Minha carreira de hacker começou quando eu estava na escola secundária. Naquela época usávamos o termo hacker para identificar uma pessoa que passava a maior parte do tempo fuçando hardware e software para desenvolver programas mais eficientes ou para pular passos desnecessários para fazer o trabalho mais depressa. O termo agora se tornou pejorativo, carregando o significado de "criminoso mal-intencionado". Neste relato eu uso o termo como sempre o usei - no sentido original, mais benigno. No final de 1979, um grupo de hackers que trabalhavam para o Los Angeles Unified School District me desafiaram - deveria hackear o The Ark, o sistema de computadores usado pela Digital Equipment Corporation para desenvolver seu software do sistema operacional RSTS/E. Eu queria ser aceito pelos rapazes deste grupo hacker para aproveitar os seus cérebros e aprender mais sobre sistemas operacionais.
Estes novos "amigos" tinham conseguido o número da conexão dial-up do sistema de computadores DEC, mas sabiam que este número não iria me ajudar em nada: sem um nome de usuário e uma senha, eu nunca conseguiria me conectar.
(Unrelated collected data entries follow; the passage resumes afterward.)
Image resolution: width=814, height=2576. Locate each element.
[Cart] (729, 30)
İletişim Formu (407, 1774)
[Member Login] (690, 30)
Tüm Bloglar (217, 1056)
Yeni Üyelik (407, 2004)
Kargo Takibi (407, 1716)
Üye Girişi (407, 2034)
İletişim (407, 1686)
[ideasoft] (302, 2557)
Eles estavam prestes a aprender que, quando se subestima os outros, a coisa pode voltar e morder o seu traseiro. Acontece que, para mim, mesmo sendo muito jovem, invadir o sistema DEC foi moleza. Telefonei para o administrador do sistema alegando ser Anton Chernoff, um dos principais desenvolvedores do projeto. Reclamei que não estava conseguindo logar numa das "minhas" contas e fui suficientemente convicente fazendo com que o sujeito me desse acesso e permitisse que eu escolhesse uma senha da minha preferência. Como um nível de proteção extra, sempre que alguém se conectava ao sistema de desenvolvimento, o usuário também precisava fornecer uma senha de dial-up. O administrador do sistema me revelou esta senha. Era "buffoon" (palhaço) - imagino que é como ele deve ter se sentido mais tarde quando descobriu o que havia acontecido. Em menos de cinco minutos eu havia ganho acesso ao sistema de desenvolvimento RSTE/E da Digital. E não estava logado apenas como um usuário comum, mas como alguém com todos os privilégios de um desenvolvedor do sistema. No início, meus novos assim chamados amigos se recusaram a acreditar que eu havia conseguido acessar o The Ark.
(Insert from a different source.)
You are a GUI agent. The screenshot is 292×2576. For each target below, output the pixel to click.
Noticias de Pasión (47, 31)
Um deles ligou para o sistema e empurrou o teclado para mim com um olhar desafiador. Seu queixo ficou caído quando viu que eu efetivamente havia feito login numa conta privilegiada. Descobri mais tarde que eles foram para outro local e, neste mesmo dia, começaram a fazer o dowload do código fonte dos componentes do sistema operacional DEC. E aí chegou a minha vez de quebrar a cara. Depois que eles baixaram todo o software que queriam, chamaram o departamento de segurança corporativa da DEC e contaram que alguém havia invadido a rede corporativa da companhia. E eles forneceram o meu nome. Meus assim chamados amigos usaram primeiro meu acesso para copiar código fonte altamente sigiloso e depois me entregaram. Esta foi uma lição, mas não foi uma lição que aprendi com facilidade. Nos anos seguintes eu repetidamente teria problemas porque confiava em pessoas que julgava serem amigas.
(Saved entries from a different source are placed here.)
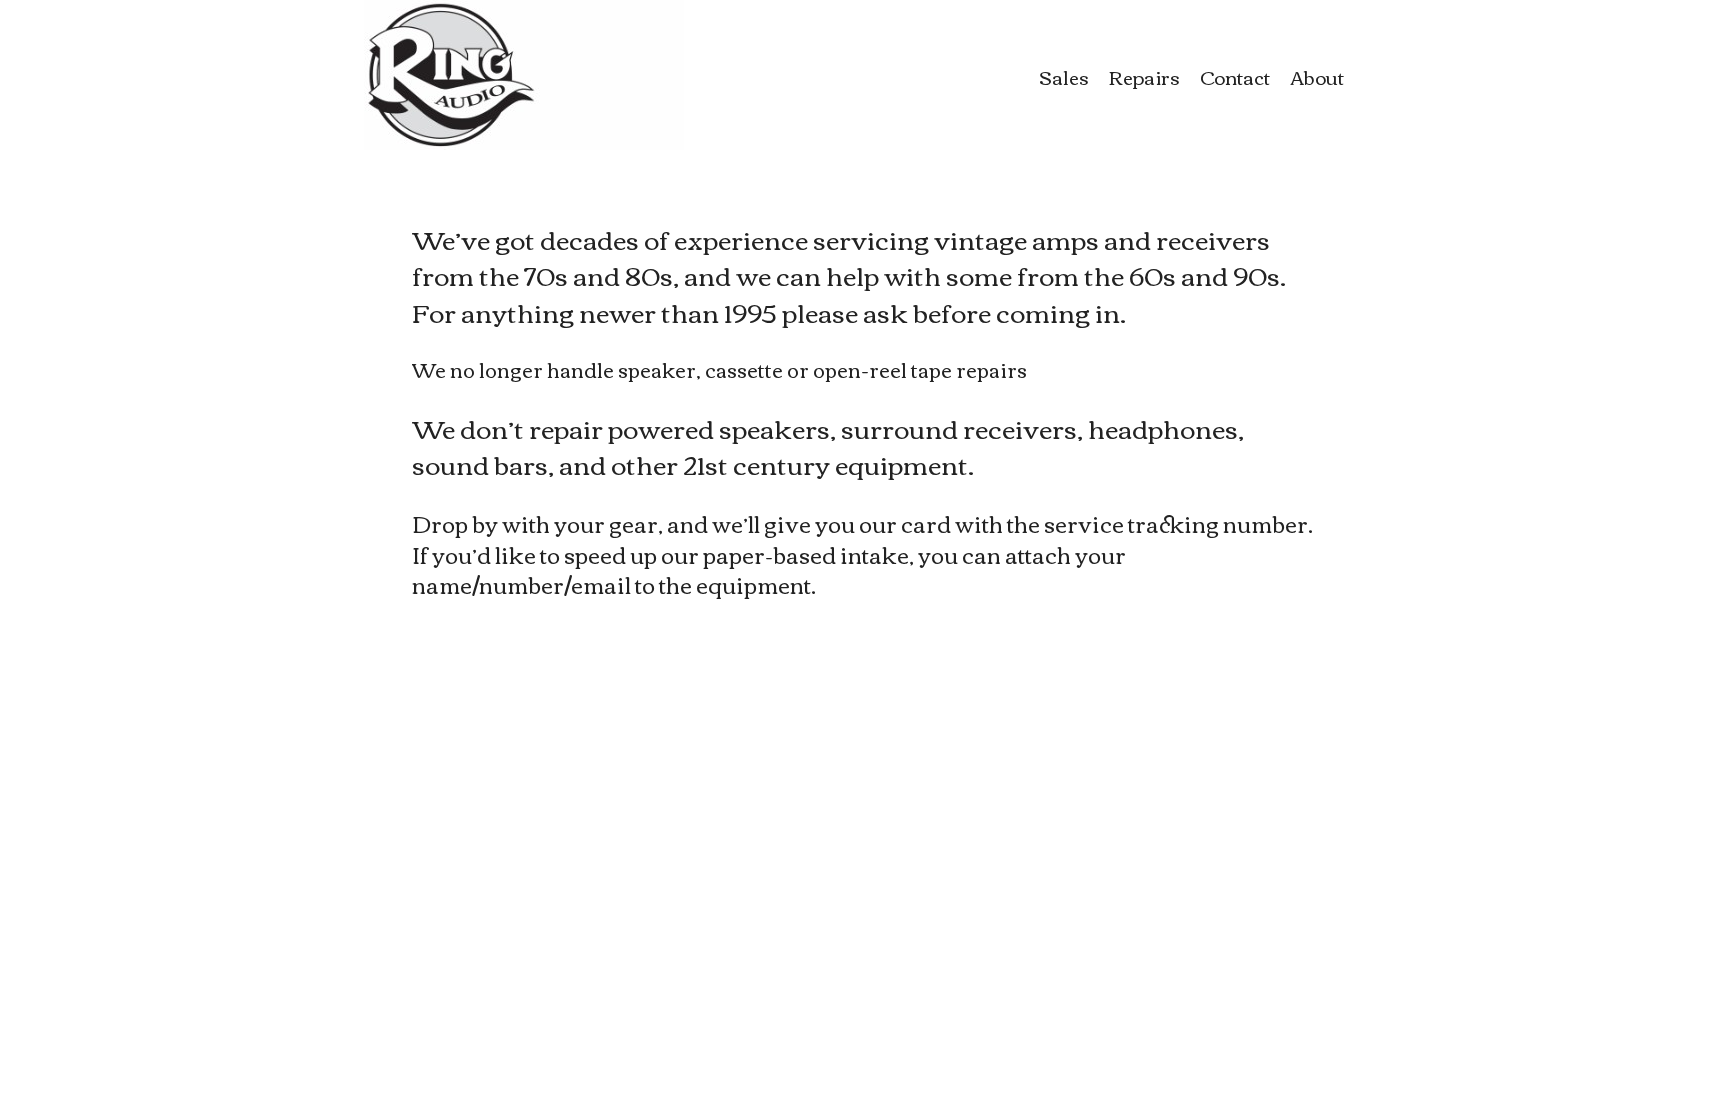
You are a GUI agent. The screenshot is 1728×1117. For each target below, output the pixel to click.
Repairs (1144, 77)
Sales (1064, 77)
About (1317, 77)
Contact (1235, 77)
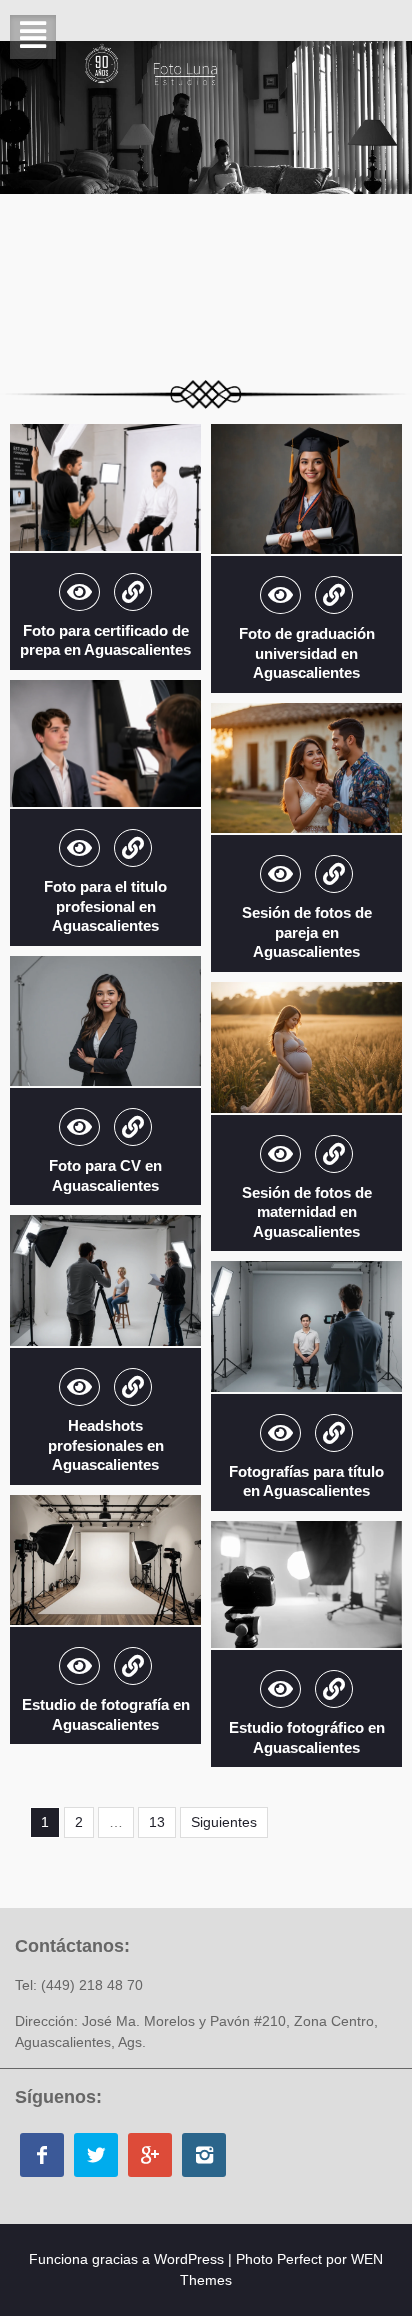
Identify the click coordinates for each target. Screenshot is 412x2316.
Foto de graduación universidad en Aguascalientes (307, 653)
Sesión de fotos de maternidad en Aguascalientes (307, 1212)
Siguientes (224, 1822)
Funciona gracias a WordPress (126, 2259)
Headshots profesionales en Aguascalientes (106, 1445)
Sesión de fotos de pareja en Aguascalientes (307, 932)
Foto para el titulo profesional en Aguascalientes (105, 906)
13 (157, 1822)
Depois da escola secundária estudei computadores no Computer Learning Center em Los Angeles. Depois de alguns meses, o administrador dos computadores percebeu que eu havia encontrado uma vulnerabilidade no sistema operacional e que havia obtido privilégios administrativos totais no minicomputador IBM da escola. Os melhores especialistas em computadores do corpo de professores não conseguiu descobrir como eu havia feito isto. Em um dos exemplos mais precoces de "hire the hacker" (contrate o hacker), recebi uma propostas que não pude recusar: fazer um projeto honorário para aumentar a segurança do computador da escola ou encarar um suspensão por ter hackeado o sistema. É claro que escolhi o projeto honorário e acabei me graduando Cum Laude e Honras.
Tornando-me um engenheiro social
Algumas pessoas saem da cama toda manhã com medo da rotina diária de trabalho nas proverbiais minas de sal. Eu tenho tido a sorte de gostar do meu trabalho. Em particular, você não pode imaginar o desafio, a recompensa e o prazer que tive no tempo em que era investigador particular. Estava burilando meus talentos na arte da representação chamada engenharia social - conseguindo que pessoas fizessem coisas que normalmente não fariam para um estranho - e sendo pago por isto. Não foi difícil me tornar um perito em engenharia social. O lado da família do meu pai atuava na área de vendas há gerações, de modo que devo ter herdado a arte de influenciar e persuadir. Quando se combina uma tendência para iludir pessoas com os talentos da influência e da persuasão, o resultado é o perfil de um engenheiro social.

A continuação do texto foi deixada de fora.